Flights DB

The scope of this repo is to construct a pipeline (in airflow) that creates a DB (on a redshift cluster) containing information about US flights and strikes in 2019, to perform monthly analyses on correlation between flight delays and strikes.

Using airflow allows to automatise the pipeline. As it is, the pipeline is executed monthly. Simple changes in the configuration would allow to execute it on a daily basis.

Dataset

Data on flights are obtained from the Bureau of Transportation Statistics. Data on strikes are obtained from the Bureau of Labor Statistics. Both these websites allow to download data for a specific year and month, and to select the required information.

Both websites provide a .csv file that is stored in the s3 bucket s3://demographics-udacity/, in the folders airports/ and strikes respectively.
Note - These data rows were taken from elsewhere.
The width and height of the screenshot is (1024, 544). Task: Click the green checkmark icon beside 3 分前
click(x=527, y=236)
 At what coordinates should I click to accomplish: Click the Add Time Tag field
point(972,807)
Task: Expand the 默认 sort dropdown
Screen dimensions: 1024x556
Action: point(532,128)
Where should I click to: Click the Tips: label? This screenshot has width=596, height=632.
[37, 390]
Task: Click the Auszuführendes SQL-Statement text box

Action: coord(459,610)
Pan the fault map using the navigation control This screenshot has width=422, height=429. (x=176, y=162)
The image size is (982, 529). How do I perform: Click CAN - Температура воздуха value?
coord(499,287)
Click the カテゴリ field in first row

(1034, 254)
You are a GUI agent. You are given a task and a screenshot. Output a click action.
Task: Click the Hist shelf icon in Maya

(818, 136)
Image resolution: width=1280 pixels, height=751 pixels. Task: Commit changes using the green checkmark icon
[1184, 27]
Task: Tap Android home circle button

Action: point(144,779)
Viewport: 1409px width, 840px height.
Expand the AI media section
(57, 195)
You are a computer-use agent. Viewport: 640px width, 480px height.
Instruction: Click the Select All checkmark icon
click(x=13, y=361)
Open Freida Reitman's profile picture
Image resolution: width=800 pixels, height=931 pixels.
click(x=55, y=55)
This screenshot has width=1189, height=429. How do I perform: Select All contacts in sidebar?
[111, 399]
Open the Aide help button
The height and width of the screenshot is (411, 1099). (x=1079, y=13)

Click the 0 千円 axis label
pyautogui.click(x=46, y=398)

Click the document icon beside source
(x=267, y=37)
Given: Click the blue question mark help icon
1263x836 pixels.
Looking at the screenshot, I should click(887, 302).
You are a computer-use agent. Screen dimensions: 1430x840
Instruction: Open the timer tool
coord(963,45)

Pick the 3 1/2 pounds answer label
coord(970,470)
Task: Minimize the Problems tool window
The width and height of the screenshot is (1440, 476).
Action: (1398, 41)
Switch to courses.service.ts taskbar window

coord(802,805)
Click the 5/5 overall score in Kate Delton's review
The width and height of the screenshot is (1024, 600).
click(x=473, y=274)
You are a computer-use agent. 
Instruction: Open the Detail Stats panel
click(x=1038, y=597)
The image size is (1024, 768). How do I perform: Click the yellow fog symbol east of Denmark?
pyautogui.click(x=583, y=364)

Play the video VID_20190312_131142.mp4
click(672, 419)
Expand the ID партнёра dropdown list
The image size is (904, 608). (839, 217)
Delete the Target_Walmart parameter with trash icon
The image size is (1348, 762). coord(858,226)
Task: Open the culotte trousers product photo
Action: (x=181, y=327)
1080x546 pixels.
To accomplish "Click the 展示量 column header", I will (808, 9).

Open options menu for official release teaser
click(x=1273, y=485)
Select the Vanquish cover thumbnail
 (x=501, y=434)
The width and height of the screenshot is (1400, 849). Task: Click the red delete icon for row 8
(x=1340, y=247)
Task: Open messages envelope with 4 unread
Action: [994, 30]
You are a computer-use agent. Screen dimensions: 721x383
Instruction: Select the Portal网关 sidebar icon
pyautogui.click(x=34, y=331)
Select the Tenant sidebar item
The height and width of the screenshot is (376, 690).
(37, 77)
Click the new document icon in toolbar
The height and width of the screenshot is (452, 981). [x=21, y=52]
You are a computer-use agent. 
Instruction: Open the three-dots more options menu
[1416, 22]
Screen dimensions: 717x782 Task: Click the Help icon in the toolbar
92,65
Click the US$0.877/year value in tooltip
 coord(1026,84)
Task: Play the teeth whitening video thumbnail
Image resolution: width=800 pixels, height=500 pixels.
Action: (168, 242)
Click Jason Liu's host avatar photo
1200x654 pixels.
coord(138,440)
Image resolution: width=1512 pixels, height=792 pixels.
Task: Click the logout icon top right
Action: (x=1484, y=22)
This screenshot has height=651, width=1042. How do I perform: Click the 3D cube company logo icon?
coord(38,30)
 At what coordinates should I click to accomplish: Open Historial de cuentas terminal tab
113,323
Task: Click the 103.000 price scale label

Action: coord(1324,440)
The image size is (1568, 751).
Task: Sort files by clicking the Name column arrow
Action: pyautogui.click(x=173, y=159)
Each file in the airports folder correspond to a month. E.g. s3://demographics-udacity/airports/1.csv corresponds to January 2019.

Files

The following files are needed for execution:

  1. airflow/dags/capstone.py defines the DAG and the pipeline. Relies on the operators defined in the operators folder
  2. airflow/plugins/operators folder containing the operators used in the DAG:
  • stage_redshift.py stages the data from S3 into redshift
  • data_quality.py runs the data check query passed as argument and compares its record with the expected one. If they differ, it raises an error
  1. airflow/plugins/helpers/sql_queries.py contains the SQL queries loaded in dags/capstone.py and used for deleting, creating and filling the fact and dimension tables.

Database Schema

The data on flights are stored in a Database organised in a star schema, in which however not all of the periferic tables are dimension tables. This schema is optimized on the queries of the analytics department, which are mostly focused on delays depending on airports and carriers. The database contains the following tables

Fact Table dictionary

  1. flights
column type description
ID_KEY (PRIMARY KEY) VARCHAR Flight identifier
FL_DATE VARCHAR Flight date
OP_UNIQUE_CARRIER VARCHAR Unique Carrier Code. When the same code has been used by multiple carriers, a numeric suffix is used for earlier users, for example, PA, PA(1), PA(2). Use this field for analysis across a range of years.
TAIL_NUM VARCHAR Tail Number
OP_CARRIER_FL_NUM BIGINT Flight Number
ORIGIN_AIRPORT_ID BIGINT Origin Airport, Airport ID. An identification number assigned by US DOT to identify a unique airport. Use this field for airport analysis across a range of years because an airport can change its airport code and airport codes can be reused.
DEST_AIRPORT_ID BIGINT Destination Airport, Airport ID. An identification number assigned by US DOT to identify a unique airport. Use this field for airport analysis across a range of years because an airport can change its airport code and airport codes can be reused.
CANCELLED FLOAT Cancelled Flight Indicator (1=Yes)
CANCELLATION_CODE VARCHAR Specifies The Reason For Cancellation
DIVERTED FLOAT Diverted Flight Indicator (1=Yes)
CARRIER_DELAY FLOAT Carrier Delay, in Minutes
WEATHER_DELAY FLOAT Weather Delay, in Minutes
NAS_DELAY FLOAT National Air System Delay, in Minutes
SECURITY_DELAY FLOAT Security Delay, in Minutes
LATE_AIRCRAFT_DELAY FLOAT Late Aircraft Delay, in Minutes

Dimenson Tables dictionaries

  1. airports
column type description
AIRPORT_ID (PRIMARY KEY) BIGINT Airport ID. An identification number assigned by US DOT to identify a unique airport. Use this field for airport analysis across a range of years because an airport can change its airport code and airport codes can be reused.
AIRPORT_SEQ_ID BIGINT Airport Sequence ID. An identification number assigned by US DOT to identify a unique airport at a given point of time. Airport attributes, such as airport name or coordinates, may change over time.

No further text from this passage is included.